Ce matin, le chef de l’État l’a rappelé à la suite de la levée des couleurs, pour dire qu’il a l’ambition résolue de remettre encore le train sur les rails. Aujourd’hui, nous sommes définitivement résolus à remettre le rail sur place. Un certain nombre d’instructions et de décisions ont été prises, notamment dans le cadre de la réhabilitation de l’activité ferroviaire’’, révèle-t-il, tout en soutenant qu’en plus des deux locomotives en réhabilitation, ‘’les parties les plus atteintes au niveau de ces rails’’ vont être réhabilitées en vue d’avoir une certaine vitesse de circulation.
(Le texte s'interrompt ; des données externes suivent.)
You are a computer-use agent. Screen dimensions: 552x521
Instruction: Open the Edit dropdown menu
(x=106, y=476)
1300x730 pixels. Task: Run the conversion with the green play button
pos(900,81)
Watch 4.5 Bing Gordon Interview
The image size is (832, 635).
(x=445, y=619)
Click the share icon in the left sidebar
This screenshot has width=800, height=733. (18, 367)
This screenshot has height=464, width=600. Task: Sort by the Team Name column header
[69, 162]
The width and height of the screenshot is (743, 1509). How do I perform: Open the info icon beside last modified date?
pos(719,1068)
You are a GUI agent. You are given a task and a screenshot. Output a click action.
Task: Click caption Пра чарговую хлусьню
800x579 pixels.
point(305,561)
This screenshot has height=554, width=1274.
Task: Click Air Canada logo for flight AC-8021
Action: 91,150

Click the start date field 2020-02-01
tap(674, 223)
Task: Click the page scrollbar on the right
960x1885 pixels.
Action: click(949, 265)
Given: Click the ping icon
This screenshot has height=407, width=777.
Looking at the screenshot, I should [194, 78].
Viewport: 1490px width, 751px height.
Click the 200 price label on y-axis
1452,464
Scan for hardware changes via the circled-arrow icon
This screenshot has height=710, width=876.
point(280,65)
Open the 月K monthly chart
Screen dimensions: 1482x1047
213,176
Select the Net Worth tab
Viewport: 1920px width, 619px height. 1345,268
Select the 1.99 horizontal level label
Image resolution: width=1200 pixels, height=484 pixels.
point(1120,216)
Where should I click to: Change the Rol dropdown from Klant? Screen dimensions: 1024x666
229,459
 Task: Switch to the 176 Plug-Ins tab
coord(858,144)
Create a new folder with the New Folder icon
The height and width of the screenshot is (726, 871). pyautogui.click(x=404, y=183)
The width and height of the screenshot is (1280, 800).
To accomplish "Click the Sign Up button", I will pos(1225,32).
Le ministre des Infrastructures, des Transports terrestres et du Désenclavement précise, par ailleurs, que la situation de Dakar-Bamako ferroviaire va être maîtrisée au plus tard dans les trois ou quatre mois à venir, c’est-à-dire au terme de la réhabilitation de ‘’grandes machines et wagons’’. C’est à partir de cet instant, dit-il, que l’activité ferroviaire va reprendre ses forces. Dans ce cas précis, l’État du Sénégal mettra Dbf sur ‘’orbite et cela nécessite un financement complémentaire de 700 millions de francs Cfa’’.